To explore the relationship between economic factors and birth rate, chart birth rate and economic indicators for several regions over a time period with changing economic conditions.
Project Overview
Data
Previously gathered data on birth rates and gross domestic product (GDP) per capita for the period 1998-2015 were tidied using a spreadsheet program and then read into a programming environment.
Technologies
Some downloaded data were reformed into a tidy data file using Microsoft Excel. The R programming language was used to read and plot data. Packages used included plyr, dplyr, data.table, and ggplot2.
Techniques
Downloaded data was reformed into a tidy dataset by transposing rows and columns and moving from a “wide” format to a “long” format. Tidied data was then saved to a comma-separated values (CSV) file that was subsequently read into the R programming environment. Data were plotted as time series and as comparison scatter plots using the ggplot2 package for R.
Software
Excel and RStudio running R on a Windows OS desktop computer were used as the development environments.
Lessons Learned
Data in tabular format must generally be transformed into “long” format before visualizing. For small datasets it is easy to accomplish the transformation in a spreadsheet program, but for larger datasets packages like tidytext
and tidyr
from the tidyverse
are useful.
Applications
Visualization is an important part of exploratory data analysis and communicating results. Data preparation is often required to yield useful charts and graphs.
Project Background
A Pew Research Center report published April 6, 20101 linked a decline in the US birth rate to the recession of 2008. This project was intended to investigate whether the trend was generalized to other regions of the world and to see if the birth rate was related to economic conditions.
Step 1 – Tidying the Data
Previously downloaded data on birth rate and per capita Gross Domestic Product (GDP) were stored in a CSV file. The data was viewed in Excel and was formatted in a tabular (“wide”) form, with separate rows for each region and a column for each year. The Excel “Paste Special, Transpose” functionality was used to put the data into columns. Separate columns for the same measure were then combined in “long” form to create a tidier dataset. The data were saved in a CSV file.

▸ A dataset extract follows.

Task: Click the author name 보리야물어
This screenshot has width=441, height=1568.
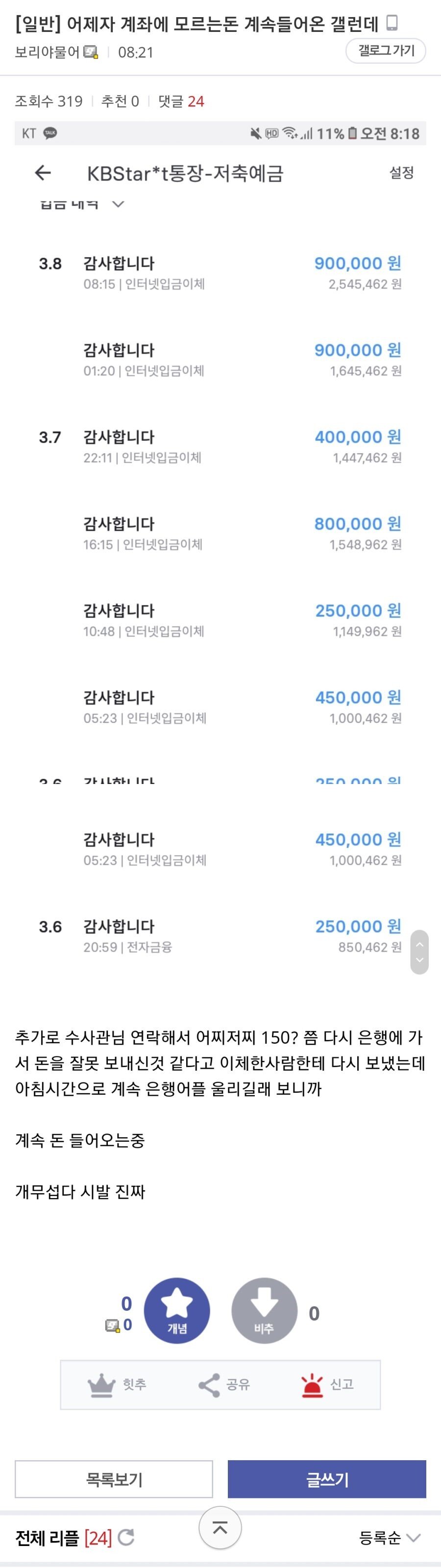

Step 2 – Extracting the Data
Previously saved data from R processing was loaded. Data in the CSV file was read into a data frame in R and used for charting.
library(tidyverse)
## -- Attaching packages --------------------------------------------------------------------------------- tidyverse 1.2.1 --
## v ggplot2 3.0.0 v purrr 0.2.5
## v tibble 1.4.2 v dplyr 0.7.6
## v tidyr 0.8.1 v stringr 1.3.1
## v readr 1.1.1 v forcats 0.3.0
## -- Conflicts ------------------------------------------------------------------------------------ tidyverse_conflicts() --
## x dplyr::filter() masks stats::filter()
## x dplyr::lag() masks stats::lag()
load("USbirths.RData")
wbdata <- read.csv("WBData.csv")
names(wbdata) <- c("Year", "Region", "RegionCode", "BirthRate", "GDPpc", "GDPpcPPP")
Step 3 – Visualizing the Data
Birth rates for each region were first plotted as time series using the ggplot2
package for R to see if the drop in birth rate after 2008 seen in previously investigated US data was replicated elsewhere. While birth rates generally declined worldwide for the period 1998b 2015, only higher income regions experienced the sharp drop seen in the US. Worldwide there was an excess decrease after 2008, but the general trendline did not change significantly.
ggplot(wbdata, aes(Year, BirthRate, color = Region)) + geom_point() +
labs(title = "Crude Birth Rate by Region",
x = "Year",
y = "Births per 1,000 People",
color = "UN Region")
Crude birth rate was then plotted vs. per capita GDP (current $, compared by Purchasing Power Parity (PPP)).
ggplot(wbdata, aes(GDPpcPPP, BirthRate, color = Region)) + geom_point() +
labs(title = "Crude Birth Rate Compared to GDP Per Capita",
x = "GDP Per Capita (Purchasing Power Parity, Current $)",
y = "Births per 1,000 People",
color = "UN Region")
The birth rate appears to be strongly inversely correlated with the average wealth of a region, particularly for poor regions. Any effect of worldwide economic events could easily be masked by this relationship.
To see if the 2008 recession affected all regions, per capita GDP (current $, PPP) was plotted for the period 1998-2015.
ggplot(wbdata, aes(Year, GDPpcPPP, color = Region)) + geom_point() +
labs(title = "Evolution of GDP Per Capita",
x = "Year",
y = "GDP Per Capita (Purchasing Power Parity, Current $)",
color = "UN Region")
Low, lower middle, and middle income regions seemed hardly touched by the 2008 economic downturn as their trends toward increasing wealth continued. The US appears to have been the most strongly affected region, followed by the group of high income regions. In all affected regions, wealth regained its pre-shock level by 2010 or 2011.
Conclusion
In general, birth rates across the globe have been declining over the past 18 years. Below a certain degree of wealth, a region’s birth rate is inversely correlated with GDP per capita, a measure of the region’s wealth. In high wealth regions such as the US, however, economic shocks can have a negative effect on birth rate. This effect can persist for years after wealth regains its pre-shock level.
The US appears to have been the region most strongly affected by the 2008 recession, followed by the group of high income regions.
Gretchen Livingston and D’Vera Cohn, U.S. Birth Rate Decline Linked to Recession, http://www.pewsocialtrends.org/2010/04/06/us-birth-rate-decline-linked-to-recession/.↩